Задание: Переведите на английский язык предложение из фрагмента о событиях 1917 года: «До 1905 года такого места не было, и революция оттого и не удалась».

Фрагмент:
__________
По плану заговора наша революция родилась из войны. Ее приветствовала Европа. История докажет, что главный замысел родился в Англии, которая и дальше будет сплетать ненависти и создавать недомогания. Соперницей в этом умысле будет Германия. Выведя из строя главную силу — Россию, эти страны не дадут устоять европейскому миру. Версальский мир будет договором с перспективой нового побоища [242], и подготовят его — Лига Наций [243] и Интернационал.
Постепенно будет вставать смиренный образ того первого, который звал мир к миру. Его не послушали. Его вовлекли в бессмысленную бойню, и он пал жертвою своего царственного человеколюбивого долга. С падением Государя Европа потеряла страну от века примирительницу. Определилось наше первородное восточное призвание. Отход от Запада — совершившийся факт. Независимость — условие бытия России, которая сама определит свое значение, восприняв или вновь Царственную силу единства, или республиканское рабство и разделение.
Не заглядывая дерзновенно вперед, вернемся к близкому прошлому. Санкция на переворот дана на совещании посла Англии — на глазах правительства и, вероятно, с ведома союзных стран (?).
На сцене Царь, общество, армия и народ.
Повод к перевороту — революции, Распутин и недостаток продовольствия. Ложь и подлог в том и другом. Россия полна запасами, и новые правители будут три года ими кормить страну.
На этих «поводах» Дума произносит слово «измена» и обвиняет власть. Вынужден акт роспуска Думы. Дума решает не расходиться. На улицу выпущена сытая интеллигенция требовать хлеба. Первые три дня «рабочих» почти нет на улицах. Лишь кое-где — забастовки.
Россия совершенно и всюду спокойна.
Лишь на 4-й день, 1 марта на улицу вышли все солдаты.
Необходимо место, куда толпа может скопиться. До 1905 года такого места не было, и революция оттого и не удалась. В 1917 году это место — Дума, для этого акта она и создана.
Очевидец всего, я даю краткое показание.
По Невскому бродило общество, и на улицу с чердаков дано было с 23-го по 26-е несколько выстрелов; четверо убитых (всех «жертв» за 8 дней похоронено 83). На углу Литейной и Сергиевской, на фоне горящего Суда (после кражи из арсенала старых ружей) была толпа человек 500. На двух телегах — доски, и на них что-то кричали ораторы. Взвод преображенцев был уведен с поста в казармы. Лишь 28-го было серьезное скопление на Знаменской площади. В толпе одиночные солдаты четыре дня ведут себя чинно. Стрельба в воздух — только в Литейной части.
__________
Раздел данных:
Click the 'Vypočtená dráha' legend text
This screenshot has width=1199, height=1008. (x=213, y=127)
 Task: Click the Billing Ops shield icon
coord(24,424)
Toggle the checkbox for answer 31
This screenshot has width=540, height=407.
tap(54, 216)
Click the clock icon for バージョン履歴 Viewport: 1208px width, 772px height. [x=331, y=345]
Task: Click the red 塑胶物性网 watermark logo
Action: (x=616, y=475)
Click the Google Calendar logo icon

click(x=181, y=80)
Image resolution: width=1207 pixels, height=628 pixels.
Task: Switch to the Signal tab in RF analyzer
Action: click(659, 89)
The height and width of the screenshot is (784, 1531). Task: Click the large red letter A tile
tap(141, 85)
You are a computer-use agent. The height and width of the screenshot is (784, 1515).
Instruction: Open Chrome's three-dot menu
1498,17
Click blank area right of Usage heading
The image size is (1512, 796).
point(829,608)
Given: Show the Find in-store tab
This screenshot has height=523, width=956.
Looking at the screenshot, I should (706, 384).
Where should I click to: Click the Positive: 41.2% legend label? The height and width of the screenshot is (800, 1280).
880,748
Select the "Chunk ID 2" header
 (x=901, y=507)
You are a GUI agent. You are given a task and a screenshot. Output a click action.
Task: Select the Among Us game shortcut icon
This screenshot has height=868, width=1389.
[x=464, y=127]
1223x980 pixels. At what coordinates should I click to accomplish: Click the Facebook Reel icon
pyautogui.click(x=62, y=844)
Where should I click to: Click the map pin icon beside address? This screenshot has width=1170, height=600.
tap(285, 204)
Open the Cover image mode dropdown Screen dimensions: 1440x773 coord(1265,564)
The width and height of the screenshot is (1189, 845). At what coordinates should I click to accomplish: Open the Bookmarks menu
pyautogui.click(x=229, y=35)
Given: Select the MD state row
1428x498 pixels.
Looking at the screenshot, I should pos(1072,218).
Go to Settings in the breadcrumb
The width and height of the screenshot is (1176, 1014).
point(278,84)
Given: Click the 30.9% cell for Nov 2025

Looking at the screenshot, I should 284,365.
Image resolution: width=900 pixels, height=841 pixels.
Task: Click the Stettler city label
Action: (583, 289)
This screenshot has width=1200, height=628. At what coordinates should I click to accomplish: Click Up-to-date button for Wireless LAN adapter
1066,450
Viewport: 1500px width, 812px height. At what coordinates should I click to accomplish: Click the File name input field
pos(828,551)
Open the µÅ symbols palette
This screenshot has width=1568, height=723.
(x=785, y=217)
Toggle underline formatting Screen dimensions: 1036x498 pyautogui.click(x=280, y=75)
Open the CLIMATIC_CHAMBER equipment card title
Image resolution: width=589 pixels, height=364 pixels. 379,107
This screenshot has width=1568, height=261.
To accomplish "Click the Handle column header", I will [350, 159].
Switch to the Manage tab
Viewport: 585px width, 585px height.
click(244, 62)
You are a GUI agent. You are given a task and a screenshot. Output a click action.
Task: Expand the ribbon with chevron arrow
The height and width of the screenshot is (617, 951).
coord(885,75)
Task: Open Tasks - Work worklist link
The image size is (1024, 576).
__________
Ответ к заданию: Before 1905 there was no such place, and that is why the revolution failed.